● **TASK SET**:
a. Answer each question from the webhooks documentation, one per line:
(i) How long is a webhook batch that gets no HTTP 200 response retried before its data is discarded?
(ii) After how many seconds do webhooks posting to your endpoint time out?
(iii) What does a bounce event indicate?
b. In the sample payload of the webhooks documentation, name every field whose value is true.
c. Transcribe the part of the webhooks documentation that opens with the words containing "Webhooks allow us" and closes with "in webhook payloads.".

● **READING PASSAGE**:

──────────

Webhooks

Run in Postman
Import the SparkPost API as a Postman collection

Webhooks allow us to push raw events we collect about your emails over to your servers. Batches of events are delivered through a POST request to the defined target URL. You can use this endpoint to create and manage webhooks, or you can create one from the app (EU).

Batch Information

  • Any webhook batch that does not receive an HTTP 200 response will be retried for a total of 8 hours before the data is discarded.

  • Each webhook batch contains the header X-MessageSystems-Batch-ID, which is useful for auditing and prevention of processing duplicate batches.

  • Webhooks posting to your endpoint will timeout after 10 seconds. For best results, write webhook batches to disk and then process asynchronously to minimize data loss if you have a problem with your database.

Webhook Event Types

You can receive any of the following types of events in webhook payloads.


bounce Event

Remote MTA has permanently rejected a message.

{
  "msys": {
    "message_event": {
      "bounce_class": "1",
      "campaign_id": "Example Campaign Name",
      "click_tracking": true,
      "customer_id": "1",
      "delv_method": "esmtp",
      "device_token": "45c19189783f867973f6e6a5cca60061ffe4fa77c547150563a1192fa9847f8a",
      "error_code": "554",
      "event_id": "92356927693813856",
      "friendly_from": "sender@example.com",
      "initial_pixel": true,
      "injection_time": "2016-04-18T14:25:07.000Z",
      "ip_address": "127.0.0.1",
      "ip_pool": "Example-Ip-Pool",
      "message_id": "000443ee14578172be22",
      "msg_from": "sender@example.com",
      "msg_size": "1337",
      "num_retries": "2",
      "open_tracking": true,
      "rcpt_meta": {
        "customKey": "customValue"
      },
      "rcpt_tags": [
        "male",
        "US"
      ],
      "rcpt_to": "recipient@example.com",
      "raw_rcpt_to": "recipient@example.com",
      "rcpt_type": "cc",
      "raw_reason": "MAIL REFUSED - IP (17.99.99.99) is in black list",
      "reason": "MAIL REFUSED - IP (a.b.c.d) is in black list",
      "recv_method": "esmtp",
      "routing_domain": "example.com",
      "sending_ip": "127.0.0.1",
      "sms_coding": "ASCII",
      "sms_dst": "7876712656",
      "sms_dst_npi": "E164",
      "sms_dst_ton": "International",
      "sms_src": "1234",
      "sms_src_npi": "E164",
      "sms_src_ton": "Unknown",
      "subaccount_id": "101",
      "subject": "Summer deals are here!",
      "template_id": "templ-1234",
      "template_version": "1",
      "timestamp": "1460989507",
      "transactional": "1",
      "transmission_id": "65832150921904138",
      "type": "bounce"

──────────

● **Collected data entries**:
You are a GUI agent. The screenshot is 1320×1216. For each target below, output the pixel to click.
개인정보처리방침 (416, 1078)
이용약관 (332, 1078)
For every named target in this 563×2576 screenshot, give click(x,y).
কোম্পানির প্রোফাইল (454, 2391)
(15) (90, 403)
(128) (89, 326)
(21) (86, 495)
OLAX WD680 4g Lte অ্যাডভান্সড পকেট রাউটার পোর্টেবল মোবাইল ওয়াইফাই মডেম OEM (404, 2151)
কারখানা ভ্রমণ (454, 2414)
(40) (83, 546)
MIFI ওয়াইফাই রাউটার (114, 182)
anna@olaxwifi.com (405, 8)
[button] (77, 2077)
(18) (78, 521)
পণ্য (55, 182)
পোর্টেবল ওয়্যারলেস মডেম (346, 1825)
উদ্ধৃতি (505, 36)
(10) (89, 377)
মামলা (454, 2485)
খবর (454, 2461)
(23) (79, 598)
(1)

──────────

● **ANSWERS BY ITEM NUMBER**:
a.
(i) A total of 8 hours.
(ii) 10 seconds.
(iii) The remote MTA has permanently rejected a message.

b. click_tracking, initial_pixel, open_tracking

c.
Webhooks allow us to push raw events we collect about your emails over to your servers. Batches of events are delivered through a POST request to the defined target URL. You can use this endpoint to create and manage webhooks, or you can create one from the app (EU).

Batch Information

  • Any webhook batch that does not receive an HTTP 200 response will be retried for a total of 8 hours before the data is discarded.

  • Each webhook batch contains the header X-MessageSystems-Batch-ID, which is useful for auditing and prevention of processing duplicate batches.

  • Webhooks posting to your endpoint will timeout after 10 seconds. For best results, write webhook batches to disk and then process asynchronously to minimize data loss if you have a problem with your database.

Webhook Event Types

You can receive any of the following types of events in webhook payloads.